COLLEGEVILLE, Pa. — Mark Twain once opined, “There are basically two types of people. People who accomplish things, and people who claim to have accomplished things. The first group is less crowded.” A recent ceremony for the long-in-the-coming State Correctional Institution at Phoenix (SCI), in Montgomery County, Pa., was very crowded indeed.
Several hundred stakeholders, including lawmakers and state officials, gathered last week to dedicate the new correctional facility, which has been subject to several delays over the past couple of years.

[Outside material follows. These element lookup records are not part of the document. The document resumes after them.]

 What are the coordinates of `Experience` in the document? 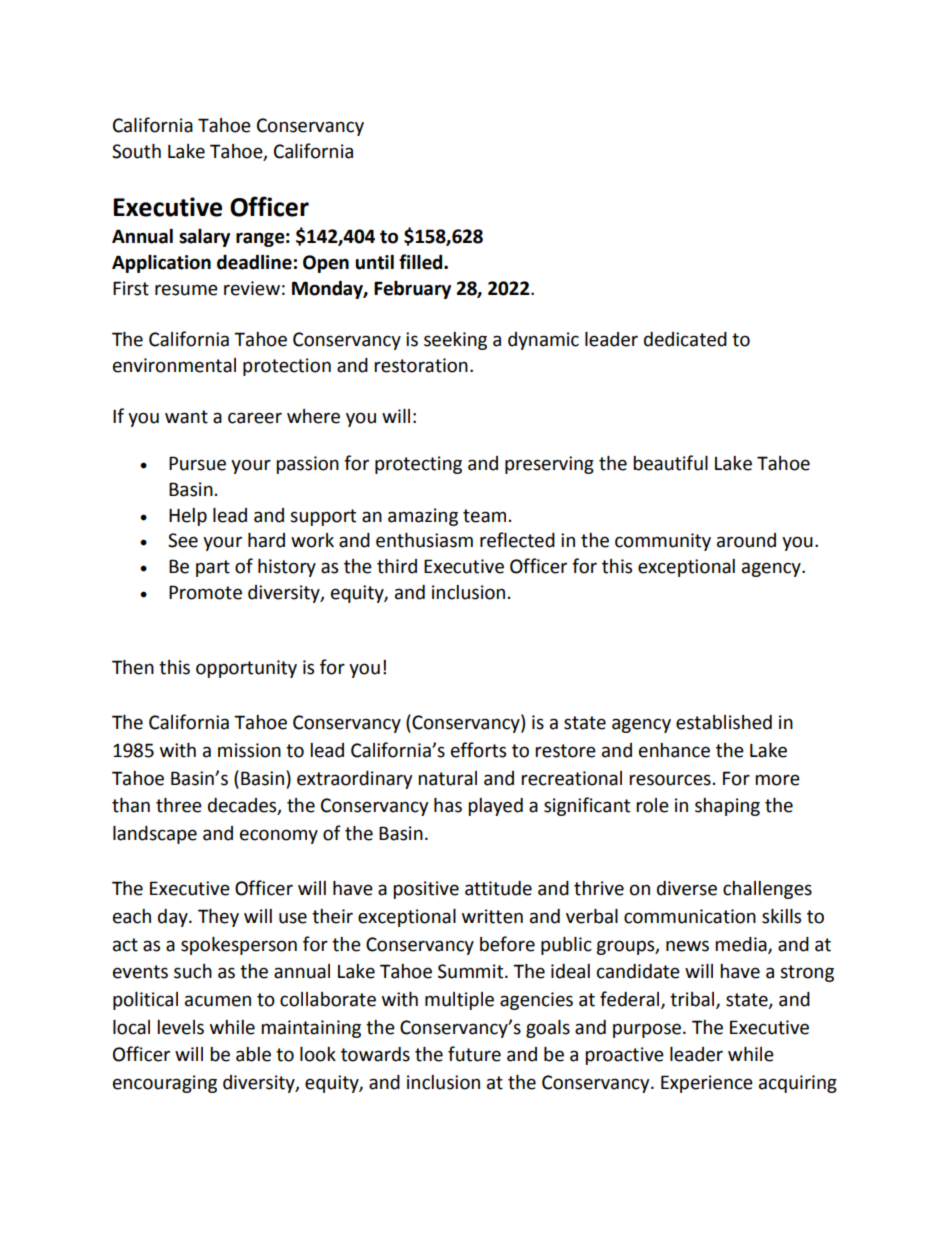 It's located at (707, 1084).
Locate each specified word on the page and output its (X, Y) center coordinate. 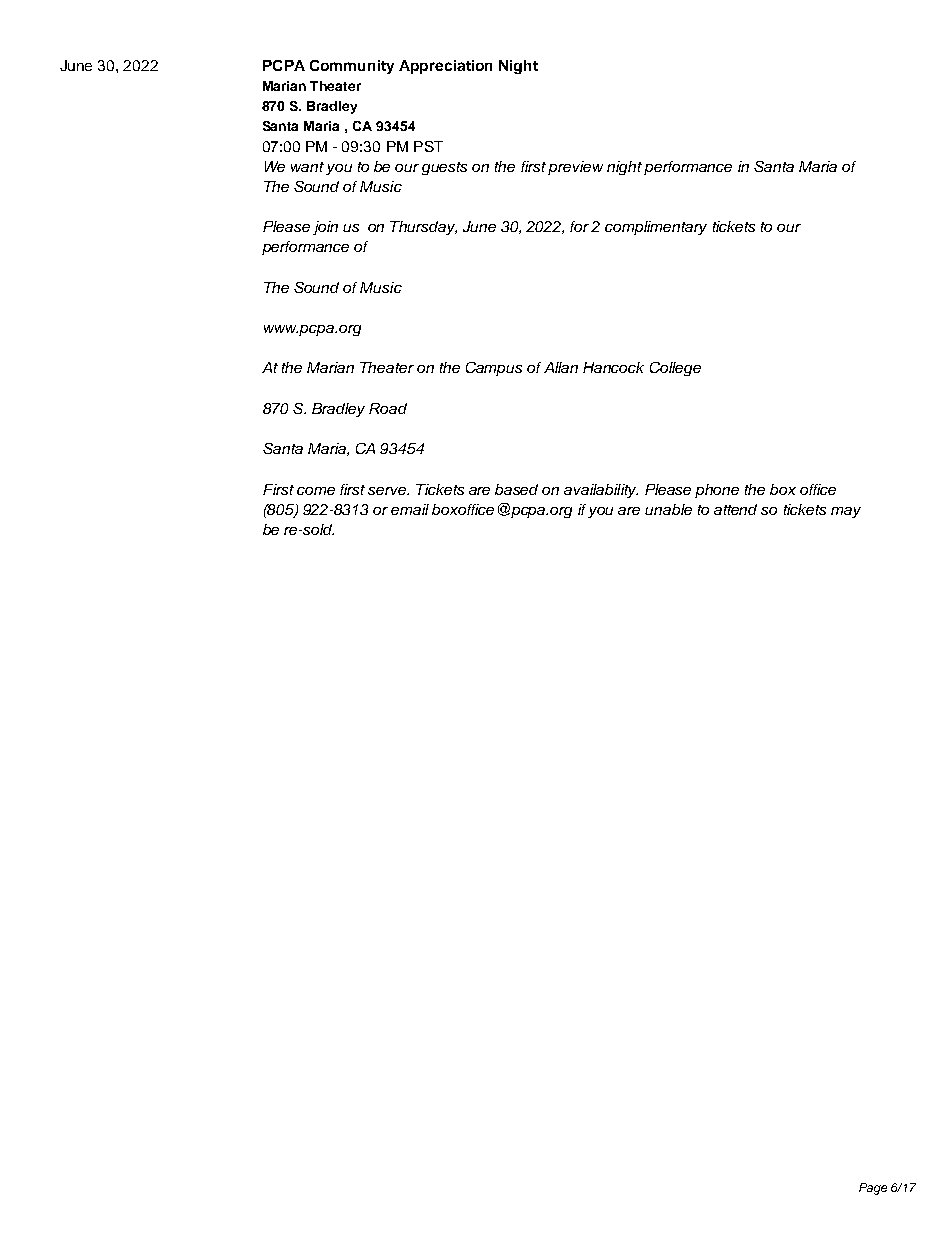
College (675, 369)
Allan (561, 367)
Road (388, 408)
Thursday (423, 228)
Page (873, 1189)
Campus (494, 369)
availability (601, 491)
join (325, 228)
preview (575, 168)
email (410, 509)
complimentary (656, 228)
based (516, 489)
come (316, 491)
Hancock (613, 367)
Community (352, 67)
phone (717, 491)
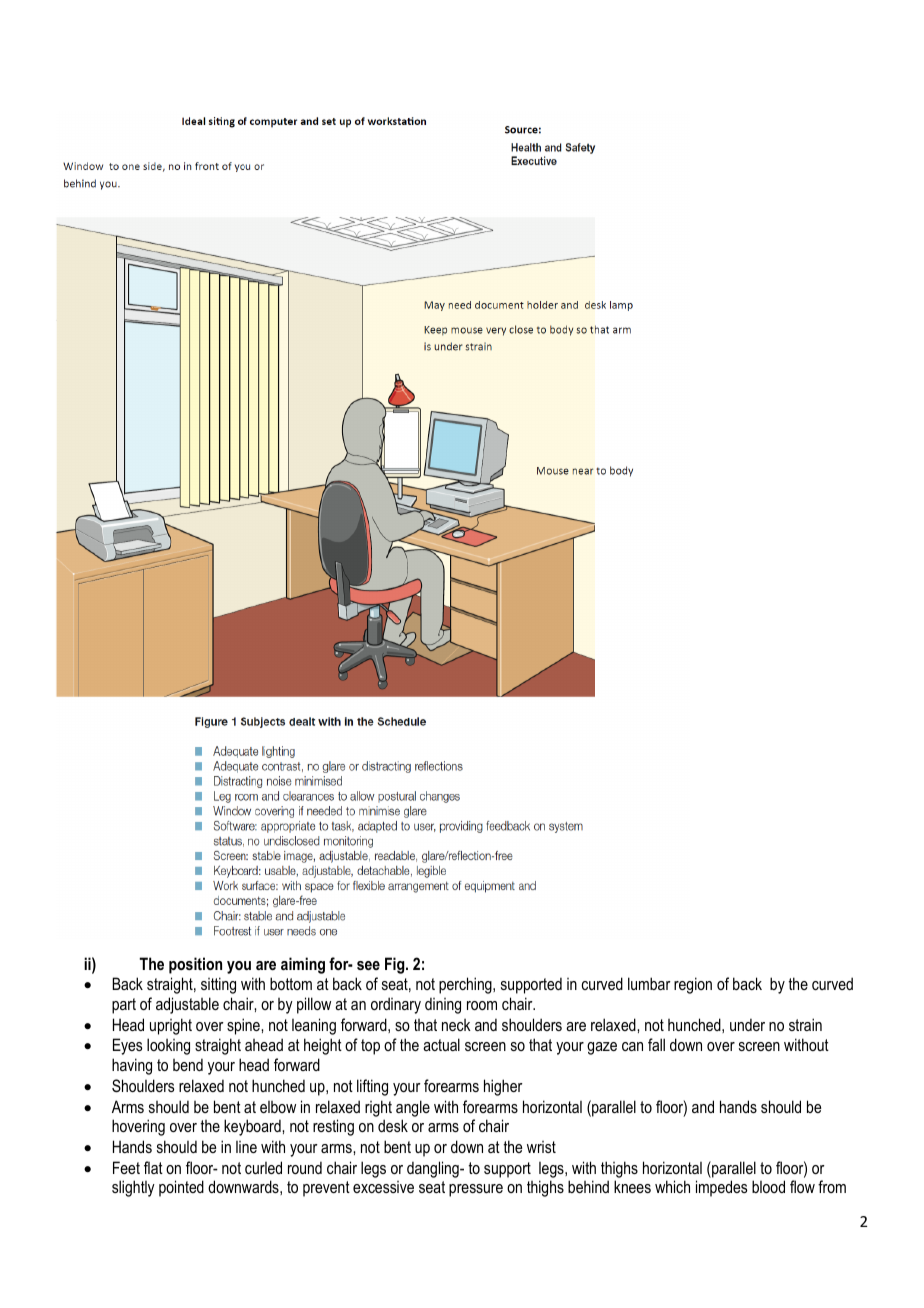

The new $350 million state prison, which is replacing SCI Graterford in Skippack Township, was originally due to open Nov. 20, 2015. However, conflicts with the contractor led to a six-month hiatus on the project, lasting until May 2017. At that point, the Phoenix, as the project is popularly known, was scheduled to open late the following September. That date was also pushed, but now the facility is finally ready to receive inmates. SCI Phoenix will officially begin operation by June 30, 2018.

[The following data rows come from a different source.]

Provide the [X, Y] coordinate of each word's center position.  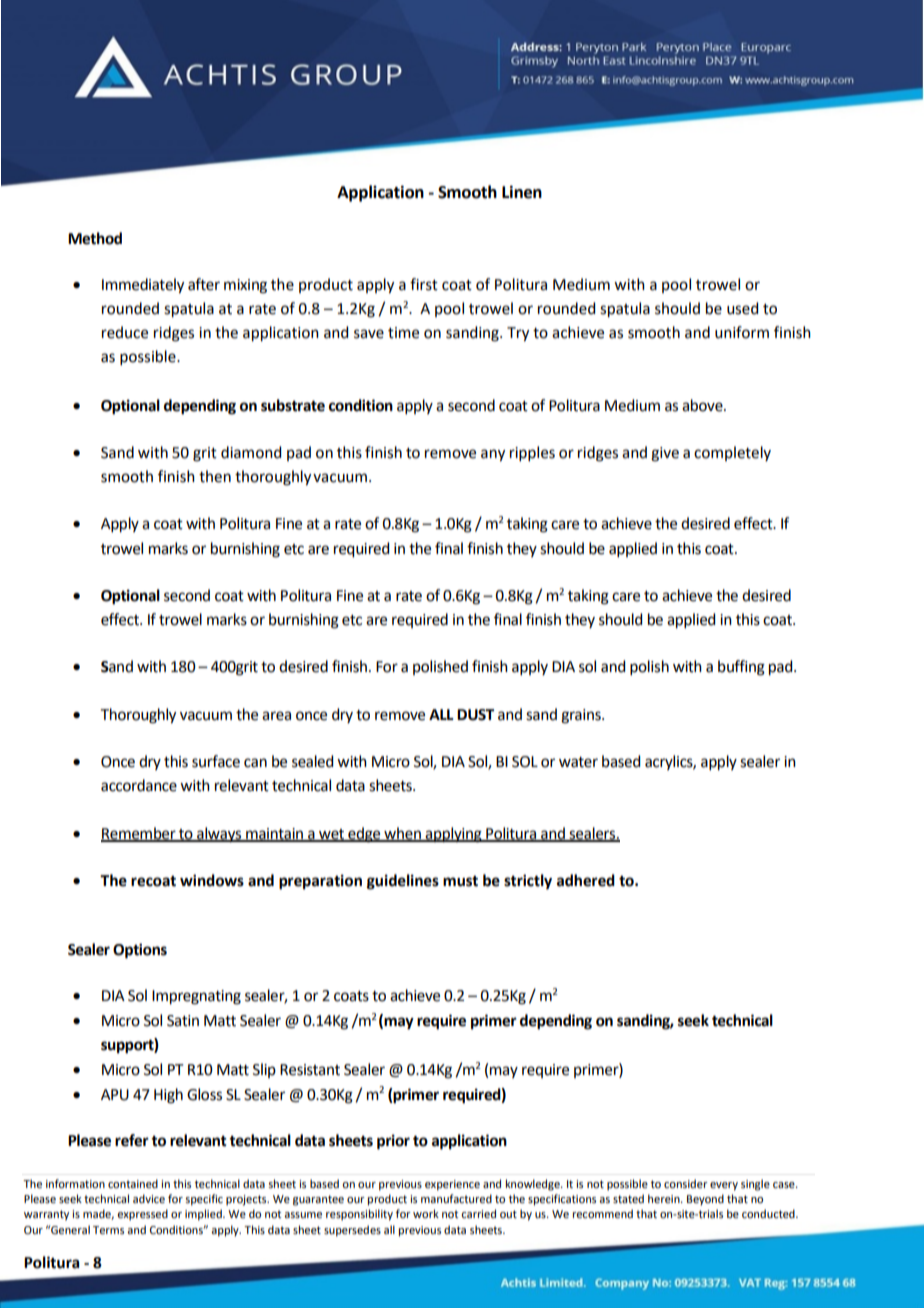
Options [140, 951]
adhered [586, 880]
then [215, 476]
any [493, 455]
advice [149, 1198]
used [742, 308]
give [665, 454]
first [424, 284]
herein [665, 1198]
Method [95, 238]
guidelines [403, 882]
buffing [741, 668]
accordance [139, 785]
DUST [475, 715]
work [426, 1213]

“A facility that maximizes staff safety and wellness, this prison replaces a nearly century-old facility,” Corrections Secretary John Wetzel said in a statement. “SCI Phoenix was designed as a 21st century institution, with advanced security features, environmentally efficient infrastructure and modern work and housing spaces.”
Located on 164 acres, SCI Phoenix will house roughly 3,830 male inmates in 15 housing units. The design is comprised of distinct east and west flanks that will have its own program services area but share an administration building. Among the amenities at the new facility are a Correctional Industries laundry facility, a garment shop as well as a shoe shop, an inmate property area and maintenance shops and a commissary.
Built on the grounds of SCI Graterford, the facility also features a separate 192-bed Female Transition Unit located outside of its perimeter facility, which will focus on re-entry and family reunification for female inmates returning to the southeastern part of Pennsylvania.
Walsh Heery Joint Venture, a Pittsburgh-based partnership for the national general contractors, has overseen the project’s construction since 2013.